Businesses are uniting with nonprofits and government entities to turn shared vision – based on hearty evidence – into collaborative change.
This community impact model for change saves time and talent, and forges outside-the-box partnerships. These relationships stretch across sector boundaries, in fact.
And they’re not the type of relationships you see every day.
In the Treasure Valley Education Partnership, leaders from businesses, foundations, nonprofits, school districts, early education and higher education are working to coordinate the area’s resources and institutions to ensure at least 80 percent of Treasure Valley students go on to college and/or career/technical education by 2016 and beyond. Strategic work groups will identify and expand strategies that maximize student achievement.
Some partnerships are bringing together companies that often are seen as competitors.
Many Treasure Valley banks, along with United Way, are climbing aboard a locomotive of collaboration called Bank On – Treasure Valley, which will launch this summer. Based on a model that’s proved successful throughout the U.S., Bank On will provide checking account opportunities for some who normally would be denied.
Shapers of Bank On have rallied around details such as mandatory financial education. They have a shared community vision: To help the working poor avoid check-cashing systems that consume huge portions of their hard-earned money.
Last fall, Idahoans made a big step toward improving the state’s fourth-worst-in-the-nation suicide rate by raising money for and opening a Suicide Prevention Hotline. The issue was vital enough to elicit early funding not only from foundations, government departments and United Ways throughout the state, but from companies such as Citi Cards, Wells Fargo and Saint Alphonsus Health System.
If you’re not convinced about the benefits of collaborative service, consider the P16 Caldwell Education Project. This comprehensive project, which comprises components from preschool all the way through high school, matches multiple funding sources with public and nonprofit specialists.
Funders thus far have included the J.A. and Kathryn Albertson Foundation, United Way of Treasure Valley, the Whittenberger Foundation, the Troxell Fund, the Laura Moore Cunningham Foundation and the City of Caldwell.
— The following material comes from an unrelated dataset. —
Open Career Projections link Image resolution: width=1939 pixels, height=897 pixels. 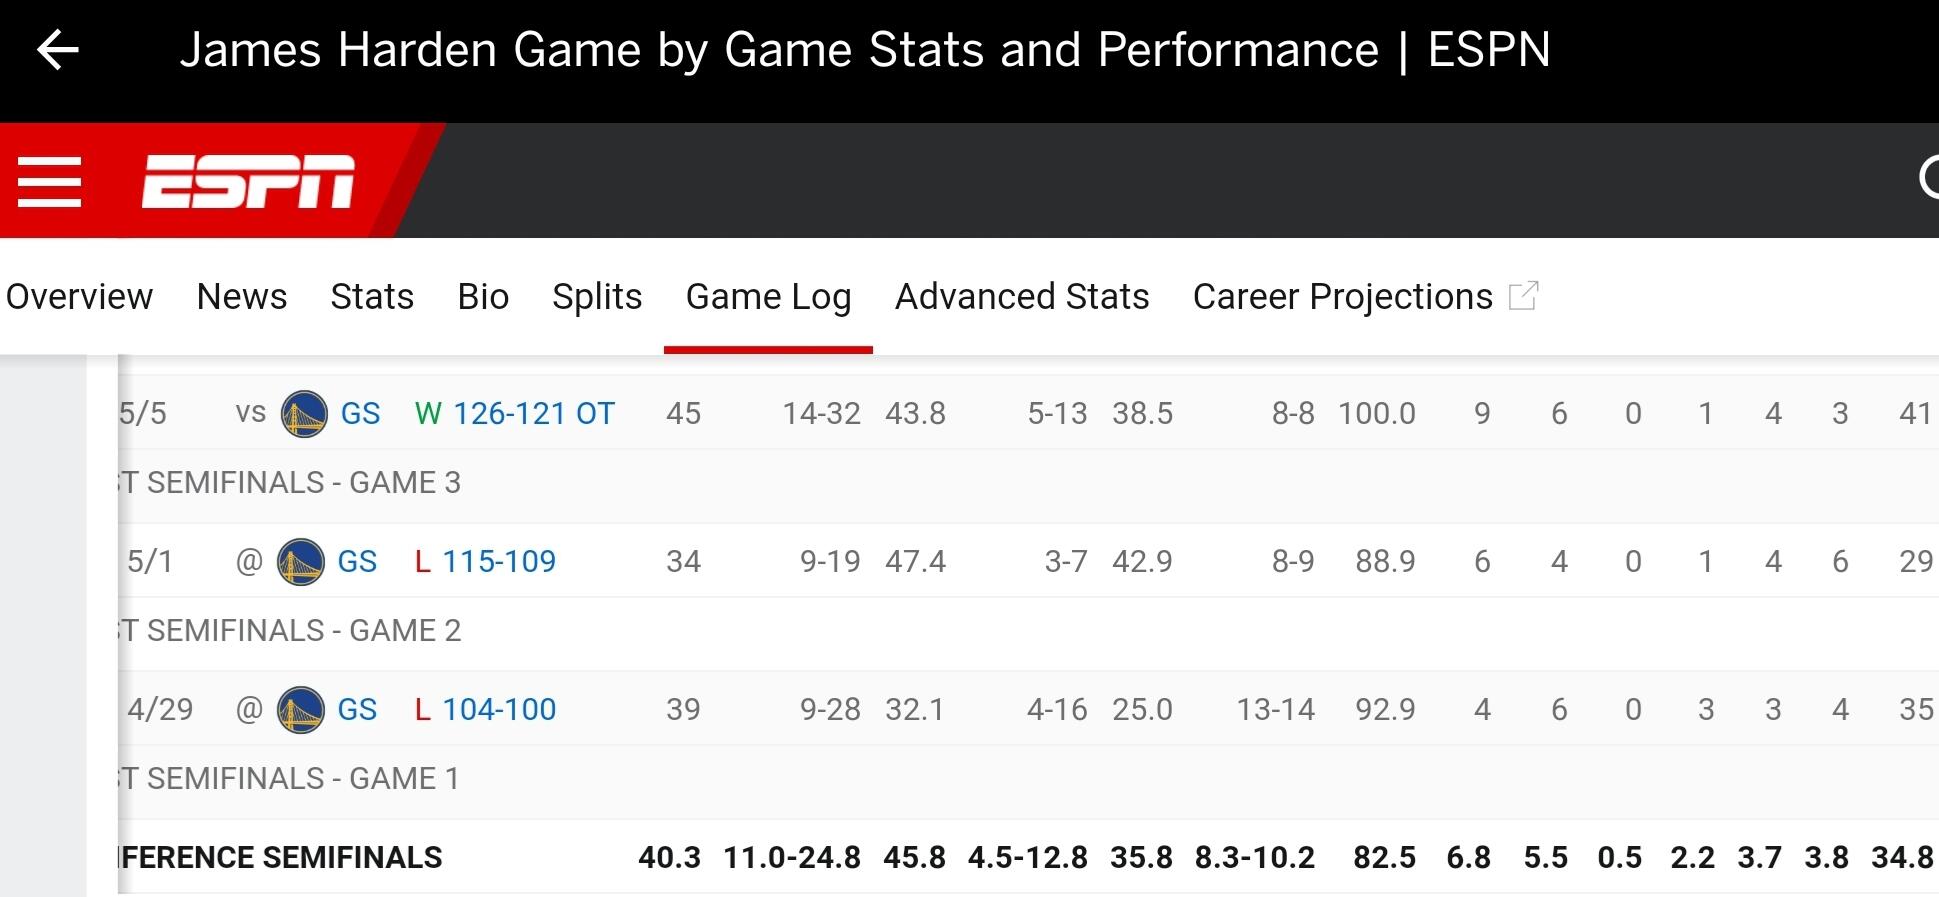coord(1342,297)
After recognizing the potential social, educational and economic impact of P16, multiple businesses have pledged financial support: Crookham Company, Republic Services and U.S. Bank.
P16 strives to increase the number of students who complete postsecondary education and attain a meaningful career. Diverse financial support enables innovative, hands-on, day-to-day work by Caldwell School District and Treasure Valley Family YMCA staff. Various groups provide in-kind volunteer support.
This evidence-based project funnels resources from various groups into one spot, instead of all that planning and work being done at multiple organizations, totally independent of each other.
After just one year, widespread success was observed from one end of the education continuum to the other. Here’s perhaps the most impressive statistic: Caldwell High School’s rate of seniors “going on” to higher education increased from 39 percent in 2010-11 to 48 percent in 2011-12.
From high-rise corner offices to nonprofit break rooms and beyond, that’s the type of efficiency everyone can appreciate. It’s the type of data that inspires people to research, prioritize, collaborate and innovate.